Garbage Collectors Are Scary
How Hard and “Scary” Garbage Collectors Are
- Multiple comments stress that writing a correct, concurrent/real‑time GC is among the hardest areas in systems programming, arguably harder than compilers.
- Others argue GCs aren’t inherently “scary” but demand exhaustive testing and careful design; simple concurrent collectors exist that fit in a few hundred lines.
- Debugging GC issues is described as mentally exhausting and often traumatic, with people running “GC torture tests” (collect after every allocation) to flush out bugs.
Real-World GC and ABI Bug Stories
- Several war stories:
- AAA game with a custom C++ GC: wrong padding (16 vs 12 bytes) caused rare daily crashes and widespread corruption.
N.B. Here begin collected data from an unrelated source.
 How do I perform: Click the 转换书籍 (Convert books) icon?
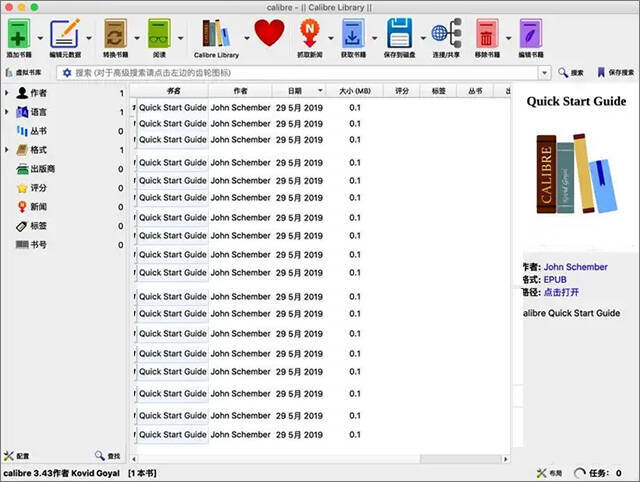pyautogui.click(x=115, y=34)
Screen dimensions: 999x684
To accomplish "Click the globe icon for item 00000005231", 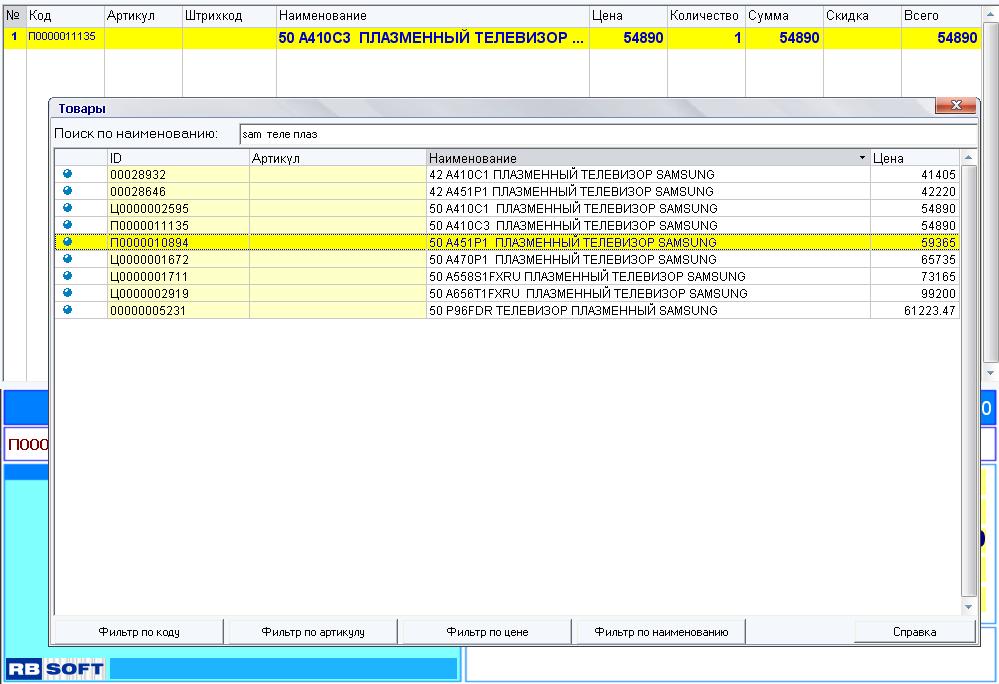I will point(67,310).
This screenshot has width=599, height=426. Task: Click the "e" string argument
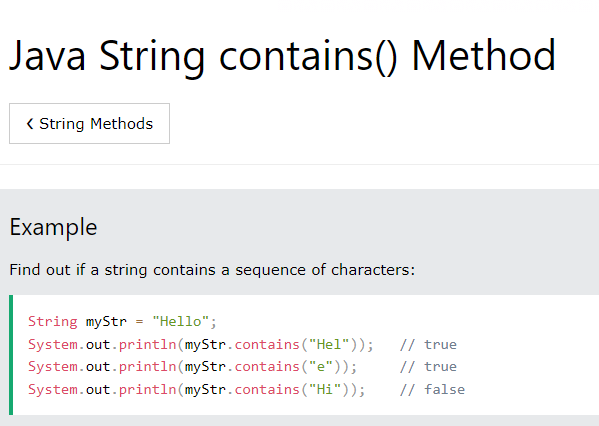click(x=321, y=367)
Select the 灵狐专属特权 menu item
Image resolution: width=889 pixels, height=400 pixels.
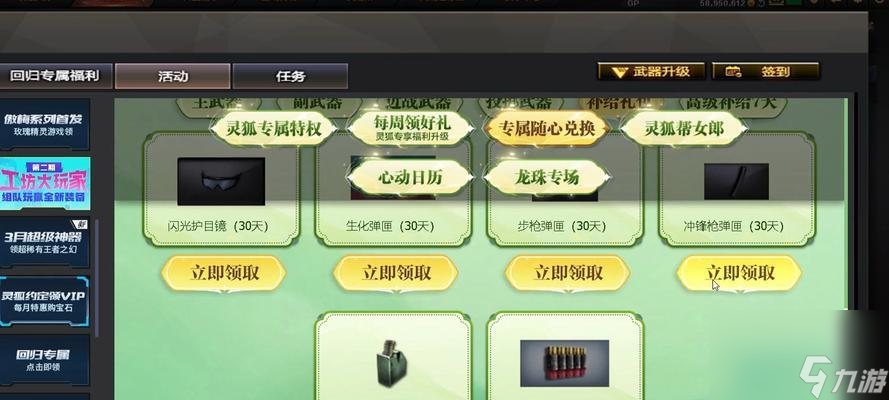pos(274,129)
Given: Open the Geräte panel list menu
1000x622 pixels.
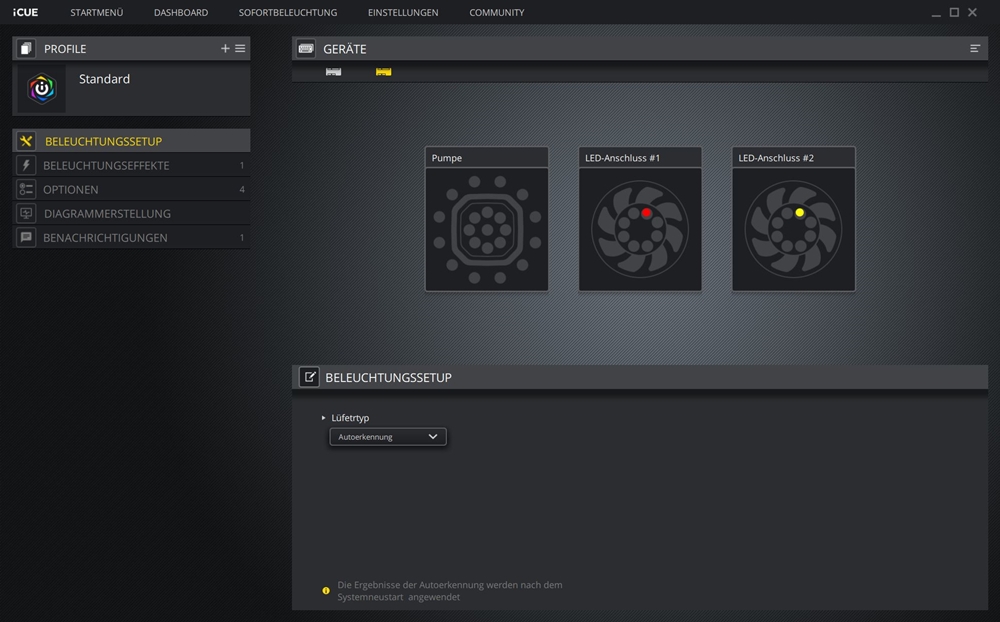Looking at the screenshot, I should (x=975, y=49).
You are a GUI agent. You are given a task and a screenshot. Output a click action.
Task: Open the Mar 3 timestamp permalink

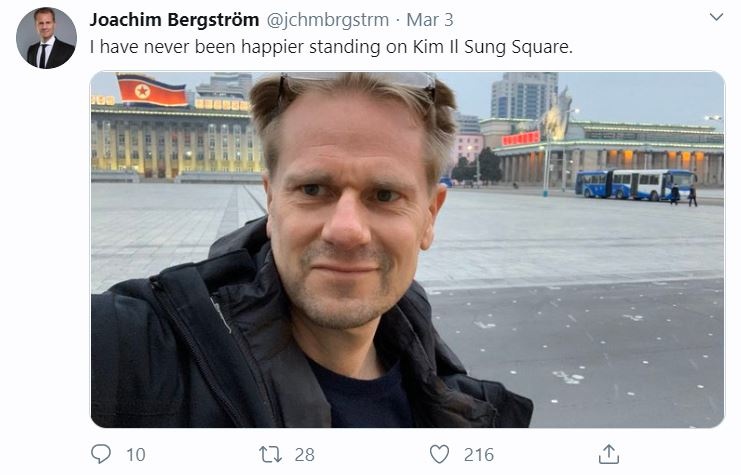(x=430, y=20)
- OCaml FFI bug: misaligned stack vs x86‑64 ABI and AVX alignment assumptions led to rare, unreproducible crashes.
- Lisp GC missing register roots caused mysterious corruption until fixed.
Reference Counting vs Tracing GC
- One side likes reference counting for conceptual simplicity, especially in single-thread or ownership-based designs.
- Others counter:
- RC turns many reference operations into writes, bloats objects, and still leaks cycles.
- Decrements can trigger unbounded cascades of frees, so latency is not predictable.
- To make RC fast, you need complex analyses that erase its simplicity advantage.
- Several note that compile-time ownership (Rust-style) plus selective RC is powerful but not “free” in complexity.
Designs Around Threads, Actors, and the Kernel
- A proposed design: no shared mutable state, per-actor heaps, GC or arenas per actor, and deep-copying messages.
- Replies note this eases GC and latency but conflicts with some high-performance multithreading patterns.
GCs in Existing Systems
- .NET GC cited as an advanced example; talks and a large book recommended.
- Game engines often use custom C++ mark/sweep or special heaps to fight fragmentation.
- A new embeddable GC “Whippet” is mentioned as promising and grant-funded.
Java, Errors, and Ecosystem Tangents
- Large subthread veers into Java:
- Debates over whether Java is “scary,” boring, or unfairly maligned.
- Complaints center on dependency injection, heavy frameworks, memory bloat, and noisy exceptions.
- Others strongly defend Java’s GC-based safety, error reporting, and production maturity.